**What is required:** Continue the biographical article on Stephen J. Colahan, picking up after its last sentence.

**Document segment:**
New York State Assembly
- In office 1873–1874

Personal details
- Born: December 25, 1841 New York City, New York, USA
- Died: December 10, 1874 (aged 32) Williamsburg, Brooklyn, New York, USA
- Party: Democratic Party
- Children: 2
- Education: St. John's College New York University School of Law

= Stephen J. Colahan =

American lawyer and politician

Stephen J. Colahan (December 25, 1841 – December 10, 1874) was an American lawyer and politician from New York.

== Early life and education ==
Colahan was born on December 25, 1841, in New York City, New York, the son of J. H. and Mary Colahan. The son of a judge, Colahan attended St. John's College in Fordham and New York University School of Law, graduating from the latter in 1862. After his graduation, he married and went on a European tour. His observations from the tour were published in a series of letters to leading newspapers.

**Given entries:**

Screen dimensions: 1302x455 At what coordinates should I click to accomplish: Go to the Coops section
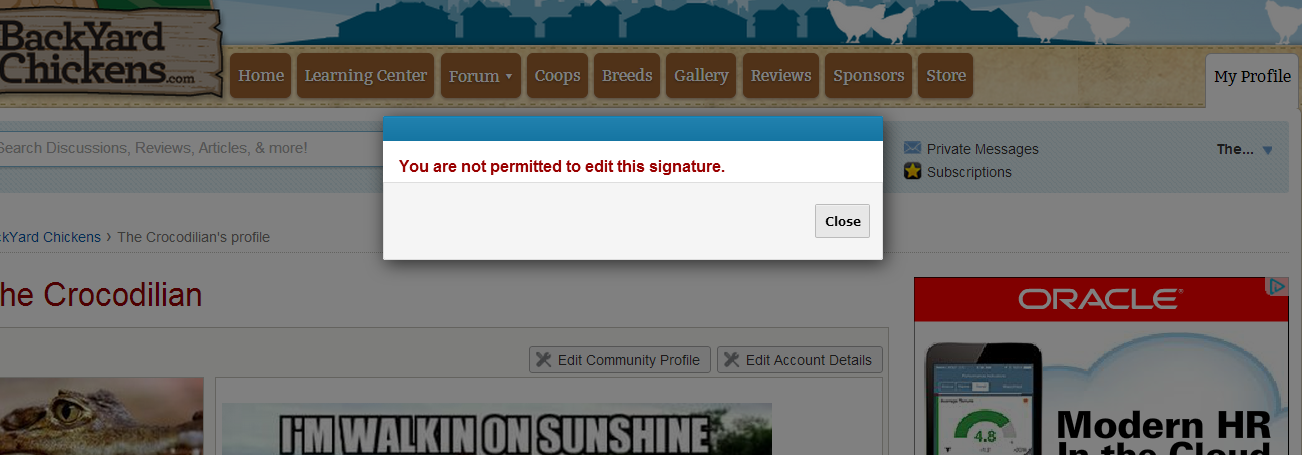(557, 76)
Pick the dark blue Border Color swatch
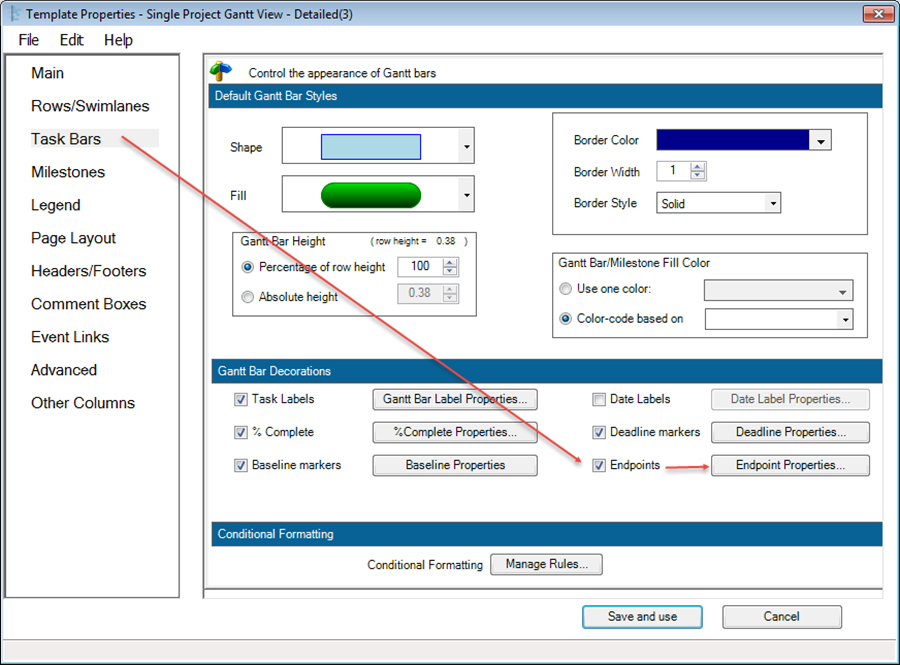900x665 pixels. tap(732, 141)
==
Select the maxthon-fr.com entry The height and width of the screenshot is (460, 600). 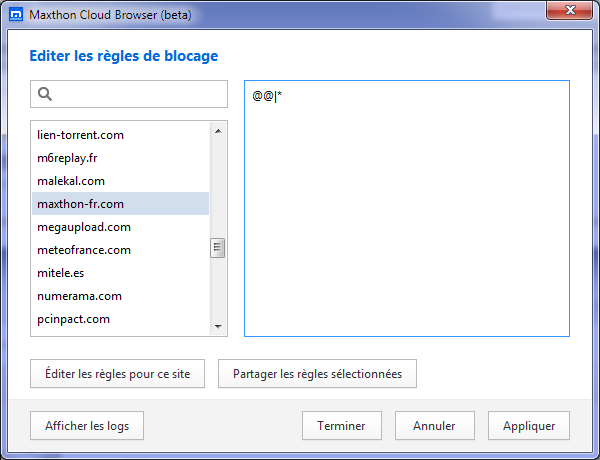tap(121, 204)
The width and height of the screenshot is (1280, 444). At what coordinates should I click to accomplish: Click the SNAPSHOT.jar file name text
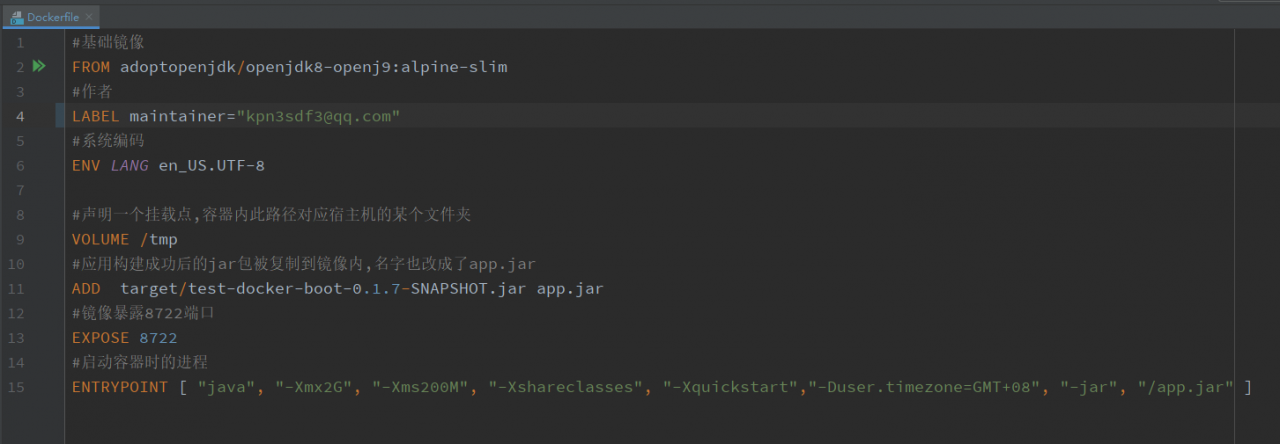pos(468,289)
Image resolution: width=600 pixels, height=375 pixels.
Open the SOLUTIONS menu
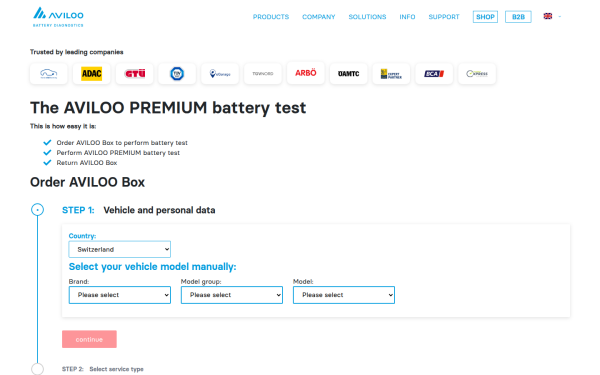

**Task response:**
== Career ==
In 1863 and 1864, he held an official position with the War Department in Washington, D.C. He then began to practice law, forming a four-year partnership with Philip S. Crooke. Colahan was elected to the 1867 New York State Constitutional Convention, its youngest member. In the convention, he made a speech against a clause to prohibit the sale of intoxicating alcohol that was republished in pamphlet form. He also attempted to insert a clause that would require the creation of a State Board to inquire into qualifications to practice medicine and distribute drugs. The clause was left to the Legislature, but it attracted public interest that lead the State Medical Board to unanimously adopt a series of complimentary resolutions and H. J. Raymond of The New York Times (and other journalists) to support and endorse the clause.

In 1871, Colahan became clerk of the Brooklyn City Court. He was a delegate to the 1872 Democratic National Convention. In the 1872 United States House of Representatives election, he unsuccessfully ran in New York's 4th congressional district, losing to his law partner Crooke. In 1873, he was elected to the New York State Assembly as a Democrat, representing the Kings County 7th District (Wards 13 and 14 of Brooklyn). He served in the Assembly in 1874. He was re-elected to the office in November 1874, a month before his death.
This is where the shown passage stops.